Не видит Петр номеров домов — они густо замазаны белой краской. Он с трудом вспоминает путь к подъезду и движется наощупь, хватая замерзшей рукой шершавые стены. И руки его, красноармейца Петра, такие же крепкие, как и стены, жилистые, с пожелтевшими пальцами, навсегда впитавшими запах папирос. Когда он протирает глаза от набившейся в них густой темноты, в этих глазах остается и желтизна его пальцев, потому что зрачки его — чистые кошачьи огни. Лицо, обтянутое грубым пергаментом кожи, напряглось вздутыми желваками, и мокрые волосы из-под буденовки хищно вползли на упрямый, изрезанный мыслями лоб.

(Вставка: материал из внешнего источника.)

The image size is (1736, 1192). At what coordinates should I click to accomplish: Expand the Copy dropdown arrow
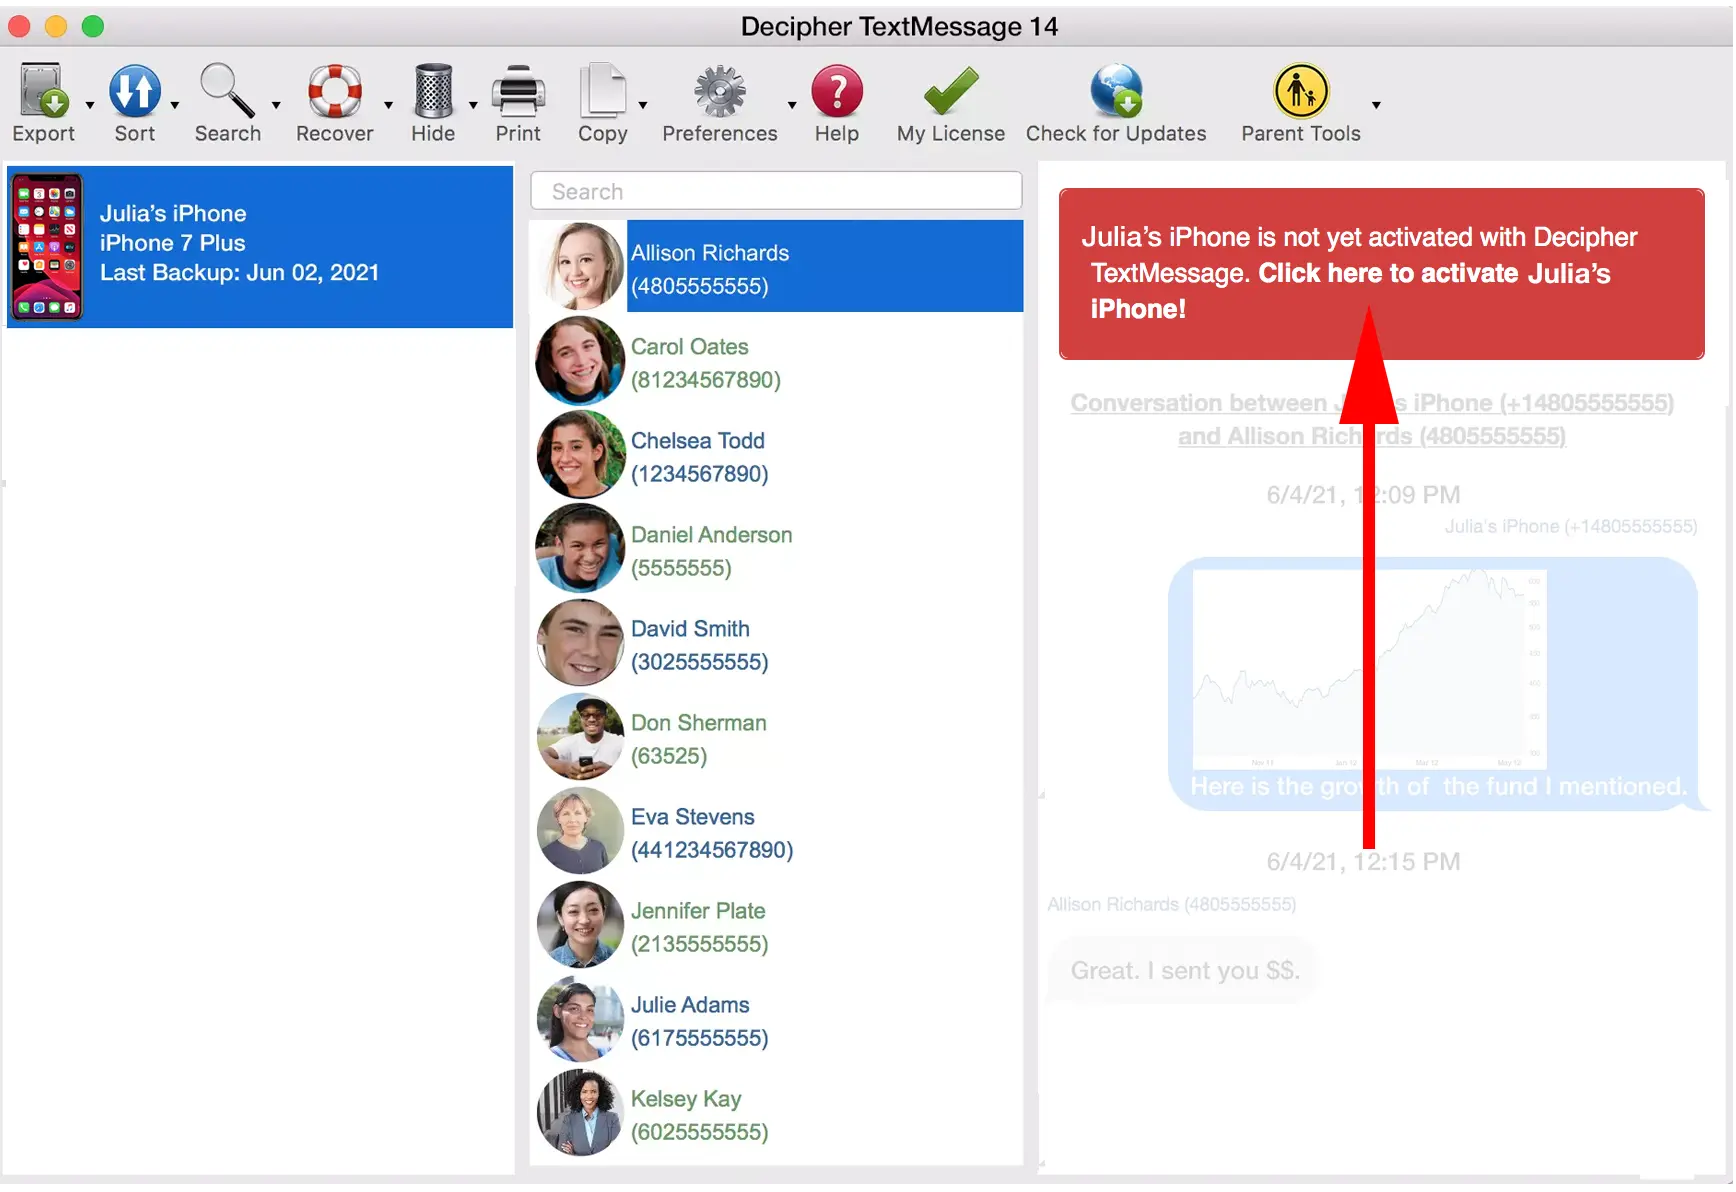(x=643, y=105)
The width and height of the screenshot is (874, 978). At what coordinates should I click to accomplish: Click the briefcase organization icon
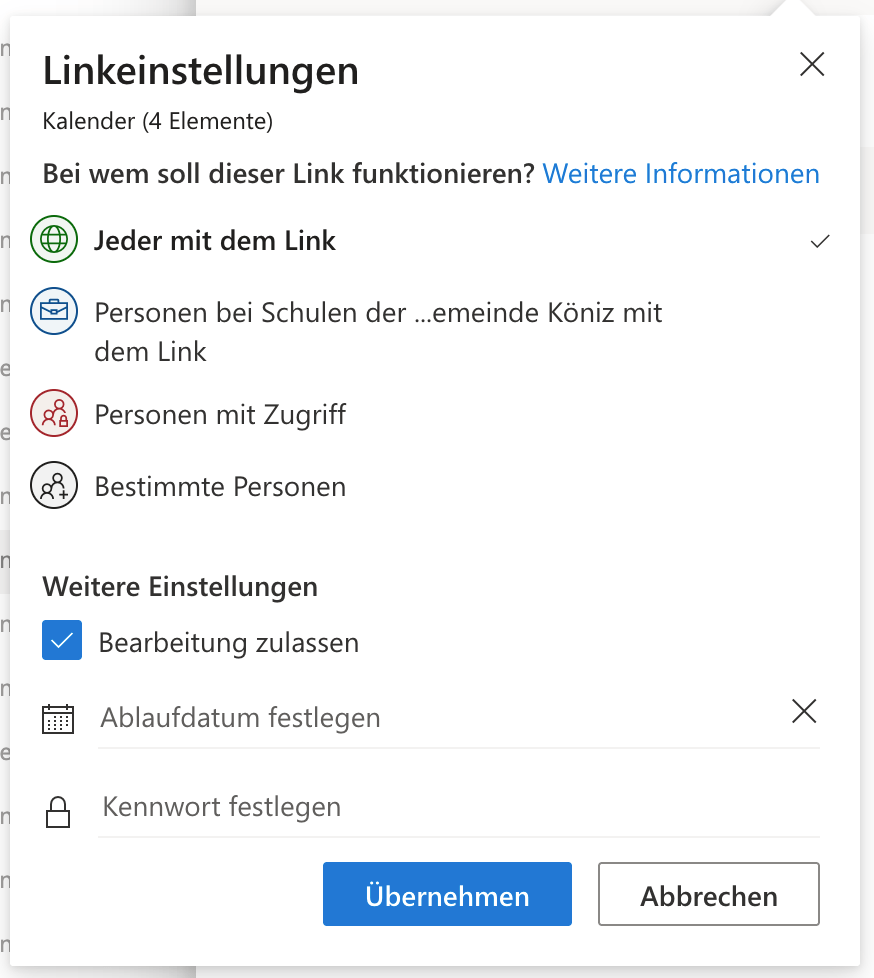point(54,312)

Дверь перед ним опечатана желтой казенной бумажкой — вот оно.
Чуть выше бумажки — небрежная надпись, белым по темно-бордовому:
Пётр срывает бумажку и осторожным движением тянет дверь на себя — тогда темнота из подъезда, еще более плотная и густая, чем во дворе, рвется наружу и заливает лицо, попадает холодными брызгами прямо в глаза, набивается в ноздри, остается чернильными пятнами на серой шинели. Петр откашливается, протирает глаза и нерешительно делает шаг вперед.